Голдман-Ракич заложила основу для понимания основополагающих механизмов, показав, что у обезьян области височной доли, обрабатывающие идентичность объекта (часть пути «что»), и области теменной доли, обрабатывающие расположение объекта (часть пути «где»), посылают отдельные проекции различным областям ДЛПФК и поэтому отображаются в ней; и что похожие отображения существуют в лобных долях для звукового сигнала и его расположения. Она также показала, что проекции между областями лобных долей и областями задней теменной коры являются двунаправленными, что позволяет осуществлять повторяющийся обмен информацией в обоих направлениях, между лобными долями и задней корой; и что эта связность является запрограммированной и врожденной26. Описание схем, выполненное Голдман-Ракич для животных, используемых в классических экспериментах по изучению оперативной памяти, было выдающимся по своей четкости и точности. В более широком смысле в такой повторяющийся обмен информацией с префронтальной корой могут быть вовлечены множество областей задней коры и подкорковые структуры, и обмен идет в обоих направлениях, в зависимости от специфических характеристик имеющегося задания27.
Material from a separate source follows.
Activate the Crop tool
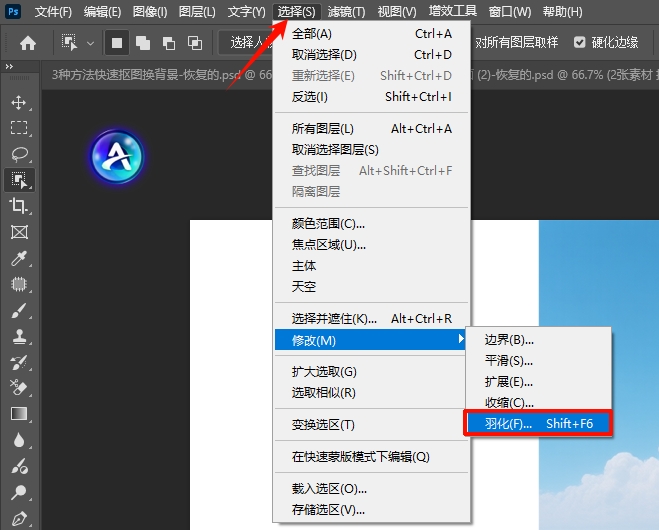The height and width of the screenshot is (530, 659). [x=18, y=206]
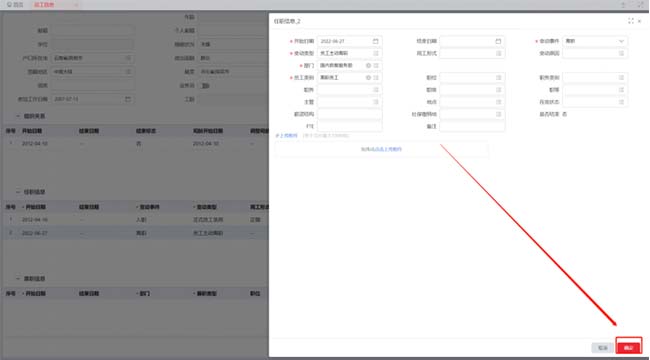Collapse the 任职信息 section
Image resolution: width=650 pixels, height=360 pixels.
(x=18, y=192)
Но многие вопросы остаются без ответа. И эти вопросы становятся еще более интригующими, если мы предположим – как и многие нейробиологи наших дней, – что данные Голдман-Ракич об отображениях «что» и «где» в лобных долях обезьян представляют собой частный случай более общих взаимоотношений лобных долей и ассоциативной коры теменных и височных долей и что подобные взаимоотношения существуют в мозге человека.
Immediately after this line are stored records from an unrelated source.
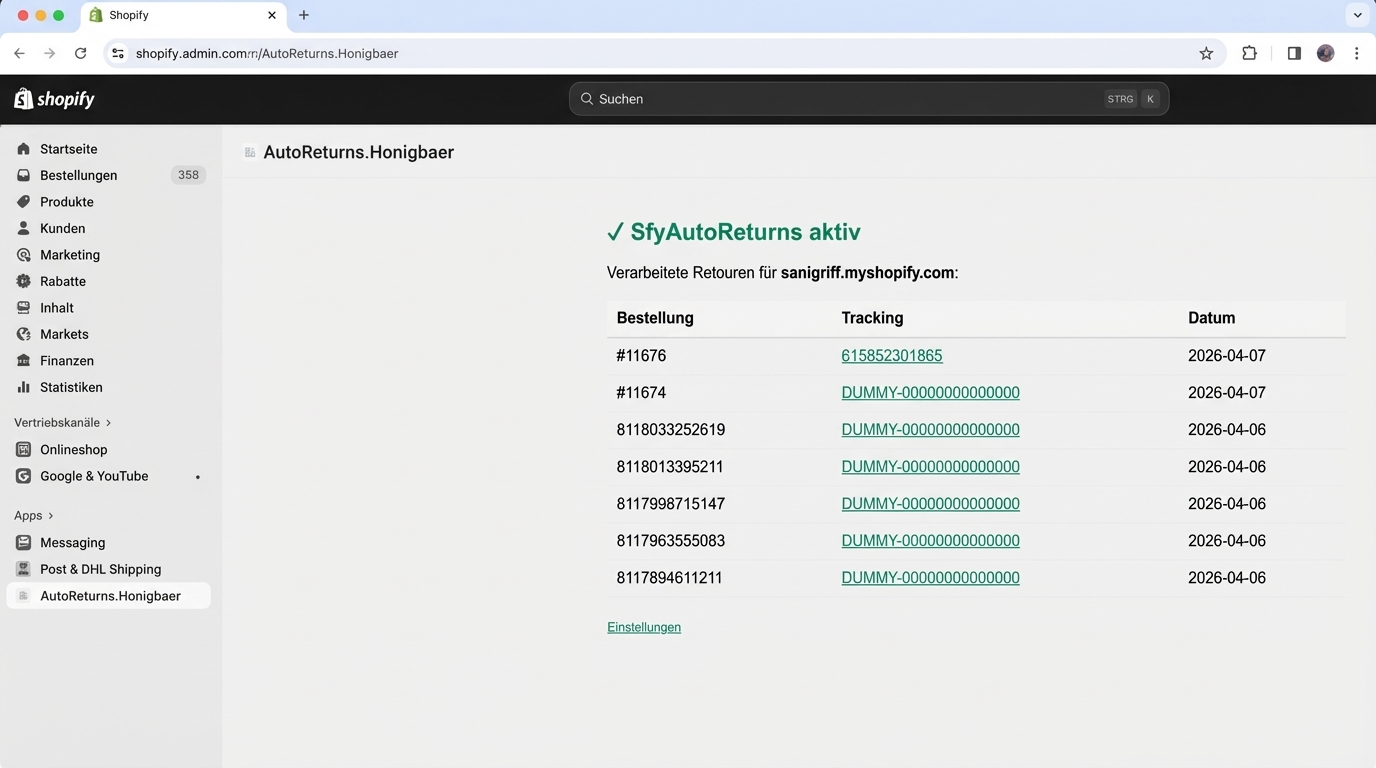Screen dimensions: 1376x768
Task: Switch to the Shopify browser tab
Action: tap(160, 15)
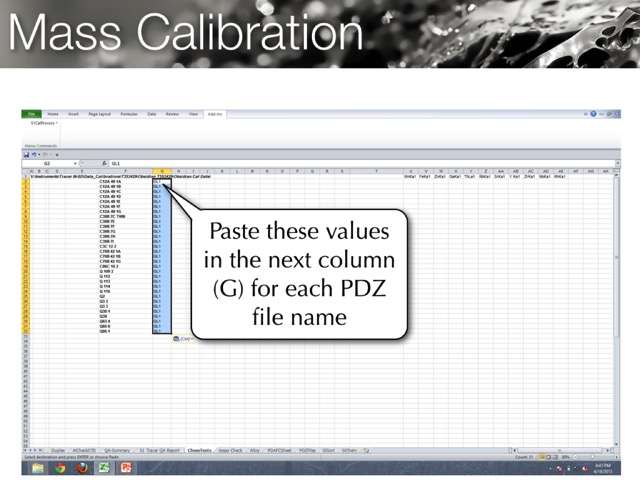Open File Explorer from the taskbar
The width and height of the screenshot is (640, 480).
(38, 467)
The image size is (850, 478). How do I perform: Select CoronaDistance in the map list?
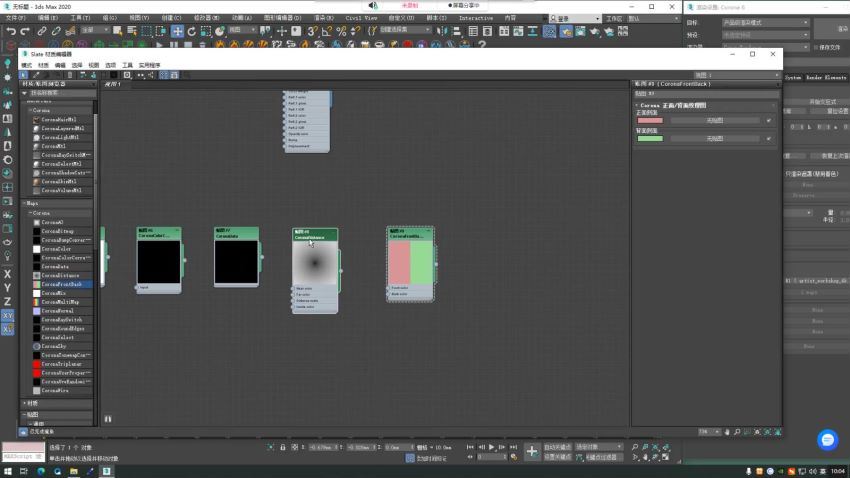[x=60, y=275]
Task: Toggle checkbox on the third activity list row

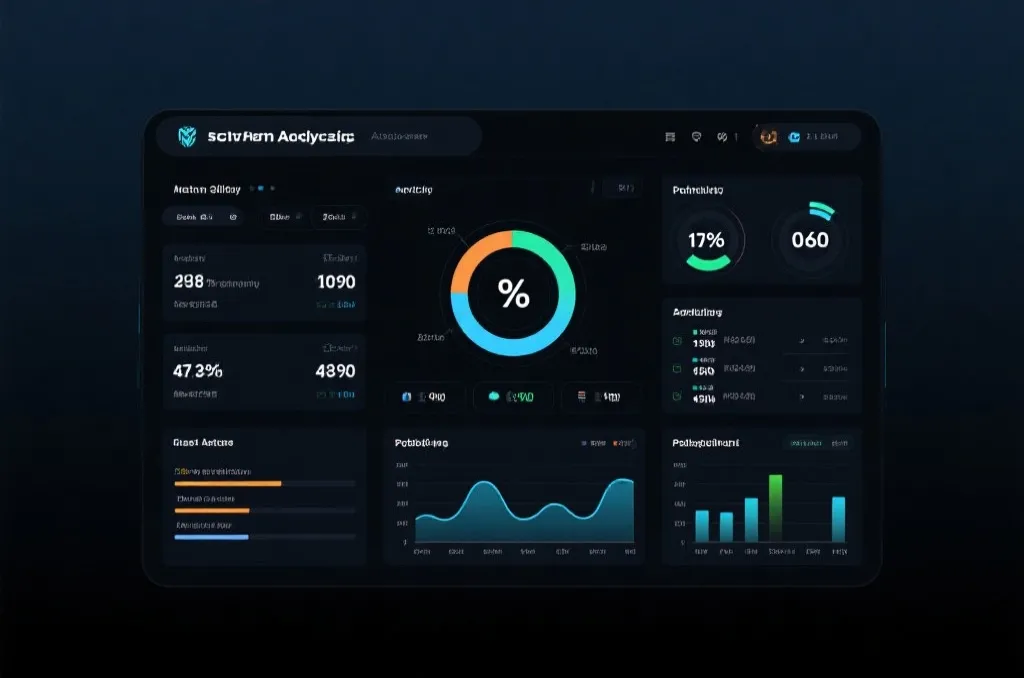Action: point(677,396)
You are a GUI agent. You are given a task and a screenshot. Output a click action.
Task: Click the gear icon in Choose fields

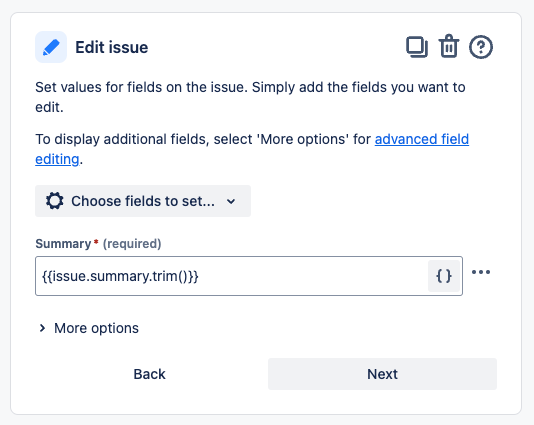pos(54,201)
Некоторые из этих вопросов должны быть адресованы к важной разнице между условиями экспериментов по изучению «оперативной памяти» у животных и тем, как оперативная память используется в реальной жизни у человека и также у наиболее развитых видов приматов. В типичном эксперименте обезьянам приходится оставаться «онлайн» с относительно недавно полученной сенсорной информацией о нахождении приманки. Это задание не требует обращения к содержимому долгосрочной памяти. И наоборот, у человека в реальной жизни доступ к содержимому долгосрочной памяти в значительной степени связан с процессами, вовлекающими и оперативную память. Когда я пишу эту самую главу, я мысленно жонглирую несколькими «тематическими линиями» и решаю по ходу дела, как организовать их: метафора Лего и русалочки, история об открытии «оперативной памяти», свойства III слоя пирамидных нейронов, содержание предыдущих глав (чтобы я не повторялся), план последующих глав (чтобы я ничего не пропустил), отступление в палеоантропологию и прочее. Я стараюсь собрать все эти тематические линии в согласованное и логичное повествование (получилось ли у меня, судить вам), и я должен удерживать в своей голове все сразу, одновременно, в режиме «онлайн». Этот процесс требует значительного напряжения моей оперативной памяти. Я могу чувствовать это почти физически, когда печатаю эти самые слова. Но, в отличие от обезьян Якобсена, никакая информация, с которой я «оперирую», не приходит в виде сенсорных входных сигналов. Она извлекается из хранилища моей долгосрочной памяти, которое содержит знания, полученные мной долгое время назад и отображенные в разнообразных областях коры моего стареющего мозга. И большинство знаний, возможно, находятся за пределами префронтальной коры.